Oberster MSZP-Funktionär in Budapest: Bemerkenswerte Geschichtskenntnisse

Csaba Horváth, ehemaliger OB-Kandidat in Budapest und oberster Funktionär der Ungarischen Sozialisten in der Hauptstadt, hat der oppositionsnahen Tageszeitung Népszabadság ein Interview gegeben.

Gábor Török, Politanalyst, zitiert eine bemerkenswerte Passage auf Facebook:

Ma lesz 94 éve annak, hogy az első köztársaságot kikiáltották, és azóta két olyan személy volt a történelemben, aki a demokrácia ellensége volt: Horthy Miklós és legújabban Orbán Viktor.“

Am heutigen Tage jährt sich zum 94. Mal der Tag, an dem erstmals die Republik ausgerufen wurde, und seitdem gab es zwei Personen in der Geschichte, die Feinde der Demokratie waren: Nikolaus von Horthy und neuerdings Viktor Orbán.“

Die historische Amnesie der MSZP-Funktionäre scheint mehrere Herrschaften ausgeblendet zu haben: Mátyás Rákosi, Stalins besten Schüler, und János Kádár. Und sogar Ferenc Szálasi. Vielleicht handelt es sich ja bei diesen nach MSZP-Lesart um aufrechte Demokraten. Was seine Aussage gegenüber der Magyar Nemzet zu bestätigen scheint: „Wir befassen uns nicht mit kommunistischen Führern, auch nicht mit Stalin oder Tolbuchin, wenn wir über Feinde der Demokratie sprechen.“

Sobald das vollständige Interview verfügbar ist, stelle ich es als Link zur Verfügung.

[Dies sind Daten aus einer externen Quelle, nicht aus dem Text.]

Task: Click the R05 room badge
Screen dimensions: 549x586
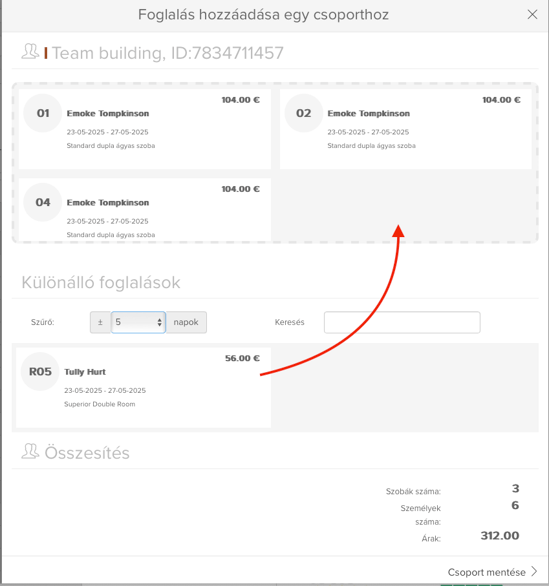Action: tap(40, 371)
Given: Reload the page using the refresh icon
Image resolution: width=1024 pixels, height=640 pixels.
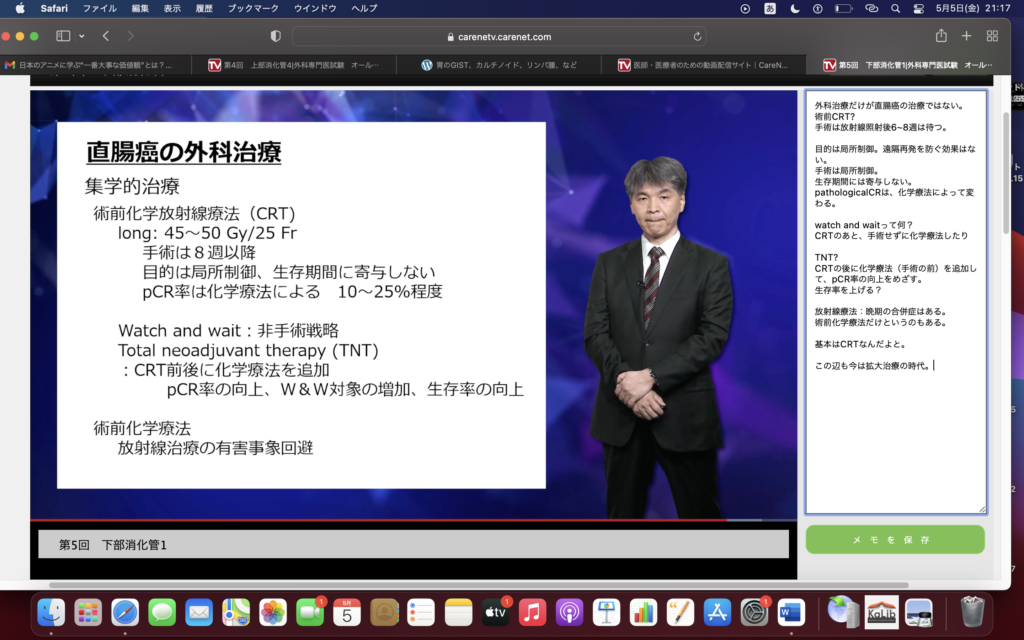Looking at the screenshot, I should [x=697, y=36].
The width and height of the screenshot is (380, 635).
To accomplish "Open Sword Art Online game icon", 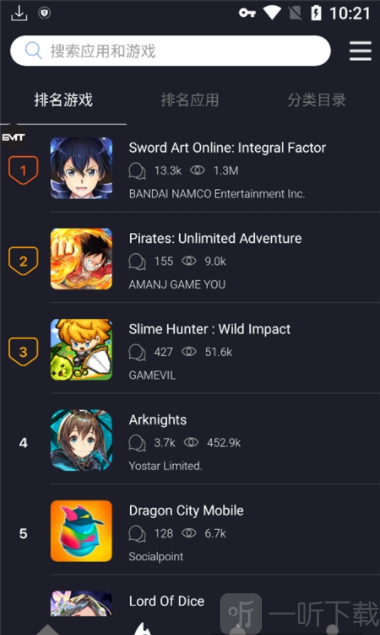I will [x=81, y=168].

„Und als aktuellen Begleitgesang gab der MSZP-Vorsitzende Attila Mesterházy der italienischen Tageszeitung l´Unitá zu Protokoll, dass Ungarn zur Diktatur geworden sei („Qui in Ungheria il populismo è diventato dittatura„).

 

Nachtrag vom 17.11.2012:

Horváth hat seine Ergüsse auch auf einer Pressekonferenz der MSZP abgesondert. Hier das Video in seiner vollen Pracht:

 

Nachtrag 20.11.2012:

Und auch wenn man es nicht glauben kann: Es geht noch schlimmer. Er redet sich immer weiter um Kopf und Kragen.